_Document segment_
>>>>>

The Remote Work Challenge for Payroll and HR

The shift to remote and hybrid work has created a new set of challenges for payroll and HR teams. When employees are working from home, client sites, or on the road, traditional time clocks don’t apply. Yet the obligation to accurately track hours — and pay accordingly — hasn’t changed at all.

The risk of “time theft” (intentional or accidental) increases when employees self-report hours without verification. And for hourly workers especially, inaccurate time records translate directly into payroll errors and compliance exposure.

How GPS Time Tracking Works

Modern mobile time-tracking apps like CTR/NY’s Mobile ESS use the GPS capabilities built into every smartphone to record where an employee is when they punch in or out. This location data is attached to the time record, giving managers a verifiable record of attendance.

Key capabilities include:

  • Recording GPS coordinates at every punch event
  • Flagging punches that occur outside of expected locations
  • Generating work-distance reports for employees with travel requirements
  • Preventing “buddy punching” by requiring device-specific authentication

Understanding Geo-Fencing

Geo-fencing takes GPS tracking a step further by defining virtual geographic boundaries around approved work locations. When an employee punches in or out from outside these zones, the system can automatically alert their manager.

Geo-fencing doesn’t prevent employees from working remotely — it creates accountability and transparency that benefits both employers and employees.

In CTR/NY’s system, managers set up geo-zones by drawing directly on a Google Map interface. No technical expertise is required. Alerts can be delivered via email, displayed on the labor dashboard, or embedded directly in the employee’s timecard for review.

Best Practices for Remote Time Tracking

  1. Establish a clear policy: Employees should understand that GPS tracking is used for time verification, not continuous surveillance. A written policy prevents misunderstanding.
  2. Use geo-fencing selectively: Apply stricter location requirements for roles where location matters (field technicians, delivery, healthcare). Give office-based remote workers more flexibility.
  3. Combine with self-service tools: Allow remote employees to request time off, review schedules, and communicate absences through the same mobile app they use for punching.
  4. Review exception reports regularly: Don’t wait for problems to surface. Weekly review of geo-fence exceptions helps catch issues early.
  5. Maintain compliance documentation: GPS-timestamped punch records satisfy FLSA record-keeping requirements and are defensible in wage and hour disputes.

The CTR/NY Mobile ESS Solution

CTR/NY’s Mobile ESS app provides GPS punch tracking, geo-fencing, leave requests, schedule visibility, and supervisor messaging — all in a single app available on iOS and Android. It connects directly to your Attendance on Demand account, so time records are always current and payroll integration is seamless.

For organizations with a mix of in-office and remote employees, Mobile ESS bridges the gap without requiring separate systems or manual reconciliation.

<<<<<

_Work item A_
According to the remote time tracking article, how do managers set up geo-zones in CTR/NY's system?
_Work item B_
Say whether each statement agrees with the remote time tracking article, and quote the deciding words: (i) The Mobile ESS app is available only on iOS. (ii) Geo-fence alerts can be sent by email. (iii) The article recommends a monthly review of geo-fence exceptions.
_Work item C_
Copy the passage of the remote time tracking article that begins at the words "CTR/NY’s Mobile ESS app" and stops after "or manual reconciliation.".

_Data for review_

>>>>>

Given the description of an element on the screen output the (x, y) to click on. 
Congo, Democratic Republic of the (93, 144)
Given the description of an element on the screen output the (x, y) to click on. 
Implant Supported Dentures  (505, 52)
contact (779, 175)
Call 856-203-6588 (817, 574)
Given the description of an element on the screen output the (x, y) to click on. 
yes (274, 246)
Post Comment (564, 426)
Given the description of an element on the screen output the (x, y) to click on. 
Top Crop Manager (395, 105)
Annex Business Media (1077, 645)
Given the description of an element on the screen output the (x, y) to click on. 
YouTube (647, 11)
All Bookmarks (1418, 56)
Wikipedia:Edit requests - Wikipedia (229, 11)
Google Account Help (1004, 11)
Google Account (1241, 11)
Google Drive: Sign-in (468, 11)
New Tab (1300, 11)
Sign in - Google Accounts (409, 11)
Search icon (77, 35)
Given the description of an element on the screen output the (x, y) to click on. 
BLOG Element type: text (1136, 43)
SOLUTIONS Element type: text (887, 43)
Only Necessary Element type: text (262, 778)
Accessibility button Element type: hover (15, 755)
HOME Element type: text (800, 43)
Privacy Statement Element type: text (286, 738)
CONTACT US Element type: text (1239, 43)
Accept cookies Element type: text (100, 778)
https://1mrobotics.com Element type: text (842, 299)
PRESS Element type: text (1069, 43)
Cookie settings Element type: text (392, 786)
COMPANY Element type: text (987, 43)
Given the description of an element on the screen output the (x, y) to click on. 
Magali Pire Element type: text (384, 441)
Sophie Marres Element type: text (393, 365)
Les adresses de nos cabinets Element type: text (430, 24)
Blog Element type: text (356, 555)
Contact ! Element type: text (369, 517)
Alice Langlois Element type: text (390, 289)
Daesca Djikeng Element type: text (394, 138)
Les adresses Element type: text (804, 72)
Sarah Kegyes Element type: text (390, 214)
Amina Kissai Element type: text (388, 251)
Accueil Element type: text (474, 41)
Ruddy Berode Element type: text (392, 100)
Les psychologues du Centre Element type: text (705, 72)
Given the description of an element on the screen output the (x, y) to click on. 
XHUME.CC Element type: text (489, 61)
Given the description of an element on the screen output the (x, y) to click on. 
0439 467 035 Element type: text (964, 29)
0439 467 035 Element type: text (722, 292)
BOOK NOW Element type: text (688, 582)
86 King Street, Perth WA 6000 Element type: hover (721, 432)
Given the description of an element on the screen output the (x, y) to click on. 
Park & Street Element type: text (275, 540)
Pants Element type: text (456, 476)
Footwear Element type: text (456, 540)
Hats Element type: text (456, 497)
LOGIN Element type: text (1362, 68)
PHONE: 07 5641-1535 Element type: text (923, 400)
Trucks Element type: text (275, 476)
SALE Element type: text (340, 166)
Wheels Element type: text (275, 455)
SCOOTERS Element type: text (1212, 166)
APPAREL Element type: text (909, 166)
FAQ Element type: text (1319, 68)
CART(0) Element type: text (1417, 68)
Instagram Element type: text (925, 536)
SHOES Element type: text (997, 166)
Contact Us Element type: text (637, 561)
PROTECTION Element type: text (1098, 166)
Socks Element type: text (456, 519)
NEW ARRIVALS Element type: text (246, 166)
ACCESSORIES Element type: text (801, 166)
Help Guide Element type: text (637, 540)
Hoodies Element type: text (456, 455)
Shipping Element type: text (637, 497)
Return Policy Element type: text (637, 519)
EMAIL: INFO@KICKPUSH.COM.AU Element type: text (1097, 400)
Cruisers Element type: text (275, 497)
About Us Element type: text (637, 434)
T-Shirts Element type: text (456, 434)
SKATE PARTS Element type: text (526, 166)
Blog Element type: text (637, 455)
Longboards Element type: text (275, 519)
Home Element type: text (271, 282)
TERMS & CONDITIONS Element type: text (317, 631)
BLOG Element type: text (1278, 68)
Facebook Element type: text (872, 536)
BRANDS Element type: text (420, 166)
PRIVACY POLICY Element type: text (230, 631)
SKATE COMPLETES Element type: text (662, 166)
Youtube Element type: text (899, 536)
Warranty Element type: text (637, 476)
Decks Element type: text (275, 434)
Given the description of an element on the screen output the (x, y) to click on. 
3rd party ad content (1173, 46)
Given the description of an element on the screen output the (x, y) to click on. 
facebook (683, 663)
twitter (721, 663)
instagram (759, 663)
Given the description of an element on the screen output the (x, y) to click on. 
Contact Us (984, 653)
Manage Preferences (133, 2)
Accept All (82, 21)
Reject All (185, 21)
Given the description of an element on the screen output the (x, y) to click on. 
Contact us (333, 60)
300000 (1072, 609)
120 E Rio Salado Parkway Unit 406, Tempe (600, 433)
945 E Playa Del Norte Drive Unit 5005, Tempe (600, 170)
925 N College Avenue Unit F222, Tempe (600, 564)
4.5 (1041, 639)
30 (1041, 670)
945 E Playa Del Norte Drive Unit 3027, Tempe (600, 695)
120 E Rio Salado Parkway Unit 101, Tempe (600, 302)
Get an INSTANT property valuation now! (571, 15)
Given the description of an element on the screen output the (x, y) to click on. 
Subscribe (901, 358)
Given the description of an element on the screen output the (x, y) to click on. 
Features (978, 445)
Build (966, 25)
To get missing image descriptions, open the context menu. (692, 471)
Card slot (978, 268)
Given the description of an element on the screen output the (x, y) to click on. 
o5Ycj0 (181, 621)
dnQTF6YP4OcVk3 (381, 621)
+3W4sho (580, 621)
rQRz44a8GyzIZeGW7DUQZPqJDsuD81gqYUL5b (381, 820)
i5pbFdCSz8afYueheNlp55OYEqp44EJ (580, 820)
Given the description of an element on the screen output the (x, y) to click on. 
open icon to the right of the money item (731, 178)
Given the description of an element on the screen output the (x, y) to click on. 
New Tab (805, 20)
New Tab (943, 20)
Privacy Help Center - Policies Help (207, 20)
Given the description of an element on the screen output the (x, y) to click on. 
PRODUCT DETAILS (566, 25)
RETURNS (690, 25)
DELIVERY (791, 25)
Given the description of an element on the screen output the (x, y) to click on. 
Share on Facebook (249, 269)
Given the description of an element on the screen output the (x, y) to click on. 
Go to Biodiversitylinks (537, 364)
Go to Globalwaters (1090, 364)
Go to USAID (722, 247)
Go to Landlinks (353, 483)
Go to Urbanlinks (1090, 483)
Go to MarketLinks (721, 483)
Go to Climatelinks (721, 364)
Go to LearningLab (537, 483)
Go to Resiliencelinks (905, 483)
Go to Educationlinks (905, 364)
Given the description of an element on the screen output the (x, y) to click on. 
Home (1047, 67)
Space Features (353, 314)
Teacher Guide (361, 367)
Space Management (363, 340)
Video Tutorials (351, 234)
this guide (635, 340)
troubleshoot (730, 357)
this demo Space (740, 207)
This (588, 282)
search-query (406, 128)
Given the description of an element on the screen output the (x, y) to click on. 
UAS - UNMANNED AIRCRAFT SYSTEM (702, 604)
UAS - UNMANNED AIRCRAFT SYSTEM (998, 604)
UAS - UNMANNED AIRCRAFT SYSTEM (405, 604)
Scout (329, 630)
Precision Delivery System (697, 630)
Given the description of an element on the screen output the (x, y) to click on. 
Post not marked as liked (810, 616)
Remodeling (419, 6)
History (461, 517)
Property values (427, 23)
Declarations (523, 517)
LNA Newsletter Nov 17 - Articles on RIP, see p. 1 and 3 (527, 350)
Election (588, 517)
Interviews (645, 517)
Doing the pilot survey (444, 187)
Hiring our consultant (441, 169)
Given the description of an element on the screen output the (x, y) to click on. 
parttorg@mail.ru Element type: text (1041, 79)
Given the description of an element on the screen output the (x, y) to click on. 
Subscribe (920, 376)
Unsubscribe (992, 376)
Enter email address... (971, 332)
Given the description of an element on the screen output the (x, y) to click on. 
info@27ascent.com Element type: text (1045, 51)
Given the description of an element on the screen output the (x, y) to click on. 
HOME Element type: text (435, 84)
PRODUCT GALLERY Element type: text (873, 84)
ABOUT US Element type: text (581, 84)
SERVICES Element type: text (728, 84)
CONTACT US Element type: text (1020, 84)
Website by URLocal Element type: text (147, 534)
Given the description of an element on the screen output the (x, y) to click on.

<<<<<

_Solution A_
They draw them directly on a Google Map interface.

_Solution B_
(i) No: "all in a single app available on iOS and Android"
(ii) Yes: "Alerts can be delivered via email"
(iii) No: "Weekly review of geo-fence exceptions helps catch issues early."

_Solution C_
CTR/NY’s Mobile ESS app provides GPS punch tracking, geo-fencing, leave requests, schedule visibility, and supervisor messaging — all in a single app available on iOS and Android. It connects directly to your Attendance on Demand account, so time records are always current and payroll integration is seamless.

For organizations with a mix of in-office and remote employees, Mobile ESS bridges the gap without requiring separate systems or manual reconciliation.